**Goal:** Reproduce the records from the line with "Screen dimensions: 1400x867" through the end of the records, requests included, scaling every coordinate in the answers by 2.5 and rounding to the nearest whole number, with halves rounded up. Reproduce only these lines.

**Data excerpts:**
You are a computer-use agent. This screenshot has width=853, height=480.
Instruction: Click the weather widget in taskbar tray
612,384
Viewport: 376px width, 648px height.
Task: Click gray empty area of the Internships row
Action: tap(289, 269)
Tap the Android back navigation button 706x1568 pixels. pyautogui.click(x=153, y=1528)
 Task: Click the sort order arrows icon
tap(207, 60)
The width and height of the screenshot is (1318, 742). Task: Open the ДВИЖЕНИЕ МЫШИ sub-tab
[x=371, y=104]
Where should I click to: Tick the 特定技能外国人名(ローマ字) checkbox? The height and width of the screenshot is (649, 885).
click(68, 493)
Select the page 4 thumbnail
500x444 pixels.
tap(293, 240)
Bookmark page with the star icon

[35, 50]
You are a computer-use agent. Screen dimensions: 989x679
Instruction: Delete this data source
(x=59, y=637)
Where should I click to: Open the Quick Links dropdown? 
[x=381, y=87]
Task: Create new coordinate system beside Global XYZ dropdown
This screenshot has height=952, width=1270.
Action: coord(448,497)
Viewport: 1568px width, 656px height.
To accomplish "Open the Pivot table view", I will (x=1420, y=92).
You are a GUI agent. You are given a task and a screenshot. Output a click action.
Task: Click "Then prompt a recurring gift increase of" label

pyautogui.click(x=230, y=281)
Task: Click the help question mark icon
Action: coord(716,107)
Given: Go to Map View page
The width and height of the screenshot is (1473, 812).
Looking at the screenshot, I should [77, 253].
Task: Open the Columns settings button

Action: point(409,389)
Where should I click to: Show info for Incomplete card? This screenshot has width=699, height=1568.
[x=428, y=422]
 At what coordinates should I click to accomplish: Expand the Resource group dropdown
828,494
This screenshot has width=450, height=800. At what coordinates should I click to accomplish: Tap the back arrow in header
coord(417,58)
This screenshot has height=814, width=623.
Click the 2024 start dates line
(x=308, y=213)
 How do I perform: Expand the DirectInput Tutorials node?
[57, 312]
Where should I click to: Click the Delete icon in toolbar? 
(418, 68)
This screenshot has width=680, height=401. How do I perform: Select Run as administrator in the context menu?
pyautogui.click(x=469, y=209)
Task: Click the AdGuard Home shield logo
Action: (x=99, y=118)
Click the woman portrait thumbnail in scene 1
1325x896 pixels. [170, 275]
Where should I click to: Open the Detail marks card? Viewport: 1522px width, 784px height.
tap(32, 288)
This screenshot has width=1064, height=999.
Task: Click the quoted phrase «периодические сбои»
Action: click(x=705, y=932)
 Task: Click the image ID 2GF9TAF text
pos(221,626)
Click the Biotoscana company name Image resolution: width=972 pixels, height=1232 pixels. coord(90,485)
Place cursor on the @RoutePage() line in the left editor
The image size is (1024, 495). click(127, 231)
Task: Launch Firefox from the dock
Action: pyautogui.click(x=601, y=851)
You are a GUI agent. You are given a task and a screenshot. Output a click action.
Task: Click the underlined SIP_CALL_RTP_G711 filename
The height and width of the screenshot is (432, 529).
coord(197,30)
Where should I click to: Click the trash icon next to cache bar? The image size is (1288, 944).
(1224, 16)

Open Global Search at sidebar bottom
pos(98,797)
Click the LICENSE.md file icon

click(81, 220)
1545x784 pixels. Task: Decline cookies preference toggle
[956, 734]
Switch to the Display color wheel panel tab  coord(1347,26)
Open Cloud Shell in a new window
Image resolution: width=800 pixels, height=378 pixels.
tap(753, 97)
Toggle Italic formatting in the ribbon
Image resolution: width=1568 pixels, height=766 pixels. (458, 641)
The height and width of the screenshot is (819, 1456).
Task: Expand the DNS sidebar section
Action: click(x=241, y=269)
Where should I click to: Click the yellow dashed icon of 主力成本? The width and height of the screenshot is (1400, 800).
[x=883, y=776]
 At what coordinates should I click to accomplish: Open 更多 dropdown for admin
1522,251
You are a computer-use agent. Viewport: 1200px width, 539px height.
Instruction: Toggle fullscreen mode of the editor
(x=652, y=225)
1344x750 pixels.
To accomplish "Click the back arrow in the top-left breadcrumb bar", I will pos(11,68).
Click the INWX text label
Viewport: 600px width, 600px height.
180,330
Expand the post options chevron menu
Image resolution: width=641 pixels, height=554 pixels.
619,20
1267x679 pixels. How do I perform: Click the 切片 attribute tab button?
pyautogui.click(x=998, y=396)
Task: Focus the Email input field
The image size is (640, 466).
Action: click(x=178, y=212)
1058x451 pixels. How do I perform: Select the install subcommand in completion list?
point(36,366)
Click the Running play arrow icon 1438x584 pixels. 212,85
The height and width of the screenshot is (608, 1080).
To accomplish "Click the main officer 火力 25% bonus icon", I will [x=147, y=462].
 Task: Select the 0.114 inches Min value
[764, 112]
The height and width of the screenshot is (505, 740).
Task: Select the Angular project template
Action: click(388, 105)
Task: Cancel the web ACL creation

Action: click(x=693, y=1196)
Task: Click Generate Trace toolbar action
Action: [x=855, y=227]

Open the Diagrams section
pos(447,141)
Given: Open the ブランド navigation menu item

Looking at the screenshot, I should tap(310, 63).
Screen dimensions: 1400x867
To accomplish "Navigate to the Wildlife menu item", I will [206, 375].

**Solved problem:**
Screen dimensions: 1400x867
To accomplish "Navigate to the Wildlife menu item", I will [515, 938].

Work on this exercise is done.